This tutorial describes how to run GSFA on LUHMES CROP-seq data after preprocessing.
/project2/xinhe/yifan/Factor_analysis/LUHMES/run_gsfa_negctrl.R
/project2/xinhe/yifan/Factor_analysis/LUHMES/gsfa_negctrl_job.sbatch
library(data.table)
library(tidyverse)
library(GSFA)
Processed gene expression matrix: /project2/xinhe/yifan/Factor_analysis/LUHMES/processed_data/deviance_residual.merged_top_6k.corrected_4.scaled.rds
Binarized perturbation matrix: /project2/xinhe/yifan/Factor_analysis/LUHMES/processed_data/merged_metadata.rds
In fit_gsfa_multivar()
, we specify 20 factors initialized from truncated SVD and run Gibbs sampling for 3000 iterations, with the posterior mean estimates computed over the last 1000 iterations of samples.
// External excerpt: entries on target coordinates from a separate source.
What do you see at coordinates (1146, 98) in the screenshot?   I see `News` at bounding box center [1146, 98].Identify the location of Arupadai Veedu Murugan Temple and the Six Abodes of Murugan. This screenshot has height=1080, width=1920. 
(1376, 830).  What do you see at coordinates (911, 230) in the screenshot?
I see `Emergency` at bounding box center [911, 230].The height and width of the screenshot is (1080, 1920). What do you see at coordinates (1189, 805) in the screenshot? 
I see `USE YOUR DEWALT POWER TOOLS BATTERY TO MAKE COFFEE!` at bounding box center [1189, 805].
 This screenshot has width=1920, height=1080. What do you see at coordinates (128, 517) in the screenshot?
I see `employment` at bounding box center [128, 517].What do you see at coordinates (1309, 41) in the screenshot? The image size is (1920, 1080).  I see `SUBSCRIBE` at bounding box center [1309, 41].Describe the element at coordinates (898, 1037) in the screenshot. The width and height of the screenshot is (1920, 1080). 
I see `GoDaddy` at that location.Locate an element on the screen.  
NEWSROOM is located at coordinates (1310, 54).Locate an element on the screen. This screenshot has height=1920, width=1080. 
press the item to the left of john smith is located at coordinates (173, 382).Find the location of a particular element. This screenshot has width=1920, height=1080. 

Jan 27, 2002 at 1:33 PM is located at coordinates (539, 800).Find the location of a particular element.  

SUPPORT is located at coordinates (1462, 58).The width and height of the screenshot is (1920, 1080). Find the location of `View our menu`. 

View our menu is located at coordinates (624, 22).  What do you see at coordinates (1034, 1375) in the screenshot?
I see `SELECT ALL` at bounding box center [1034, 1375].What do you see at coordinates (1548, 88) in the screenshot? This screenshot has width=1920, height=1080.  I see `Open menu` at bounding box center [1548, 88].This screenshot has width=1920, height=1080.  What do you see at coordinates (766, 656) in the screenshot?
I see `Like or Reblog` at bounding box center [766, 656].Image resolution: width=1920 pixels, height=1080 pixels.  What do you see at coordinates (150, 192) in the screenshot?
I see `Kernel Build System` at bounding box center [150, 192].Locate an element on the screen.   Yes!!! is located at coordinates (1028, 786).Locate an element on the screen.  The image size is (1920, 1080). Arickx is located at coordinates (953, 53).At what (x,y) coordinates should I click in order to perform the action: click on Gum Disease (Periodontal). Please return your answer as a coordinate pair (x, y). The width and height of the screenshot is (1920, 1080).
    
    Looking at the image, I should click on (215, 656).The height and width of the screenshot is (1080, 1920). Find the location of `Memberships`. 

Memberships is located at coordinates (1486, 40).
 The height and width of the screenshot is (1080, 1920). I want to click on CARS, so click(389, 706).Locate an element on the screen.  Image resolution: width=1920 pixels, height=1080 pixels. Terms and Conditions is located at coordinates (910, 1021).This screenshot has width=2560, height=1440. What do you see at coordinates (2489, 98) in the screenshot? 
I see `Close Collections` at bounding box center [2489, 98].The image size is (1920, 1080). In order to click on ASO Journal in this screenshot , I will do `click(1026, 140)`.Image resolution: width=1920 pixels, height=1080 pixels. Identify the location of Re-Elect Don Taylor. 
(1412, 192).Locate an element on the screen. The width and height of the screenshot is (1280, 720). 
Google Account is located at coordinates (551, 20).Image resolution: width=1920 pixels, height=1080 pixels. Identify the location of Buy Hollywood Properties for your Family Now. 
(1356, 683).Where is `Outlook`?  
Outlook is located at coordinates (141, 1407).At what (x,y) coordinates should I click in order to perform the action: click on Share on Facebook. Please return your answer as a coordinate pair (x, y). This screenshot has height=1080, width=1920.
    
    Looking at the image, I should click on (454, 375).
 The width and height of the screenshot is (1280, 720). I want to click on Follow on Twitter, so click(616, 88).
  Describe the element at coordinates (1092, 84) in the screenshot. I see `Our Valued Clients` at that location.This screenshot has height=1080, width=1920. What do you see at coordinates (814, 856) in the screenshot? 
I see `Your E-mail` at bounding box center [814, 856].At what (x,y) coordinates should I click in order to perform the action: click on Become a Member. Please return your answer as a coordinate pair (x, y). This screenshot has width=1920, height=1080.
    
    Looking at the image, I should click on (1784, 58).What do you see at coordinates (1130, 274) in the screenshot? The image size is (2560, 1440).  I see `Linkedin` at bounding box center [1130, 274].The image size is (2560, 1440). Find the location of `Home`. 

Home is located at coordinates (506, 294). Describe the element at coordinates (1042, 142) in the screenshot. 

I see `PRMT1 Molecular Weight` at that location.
We further calibrate the differential effects of gRNA targets by subtracting the raw coefficients (beta's) of gRNAs by the beta of the negative control group ("Nontargeting"). This is done by setting the options use_neg_control = T
and neg_control_index = negctrl_index
in fit_gsfa_multivar()
.
This process is both time and memory intensive. We recommend submitting the R script as an sbatch job to a high performance computing cluster that can guarantee 50GB memory and 3.5 hours of runtime without interruption.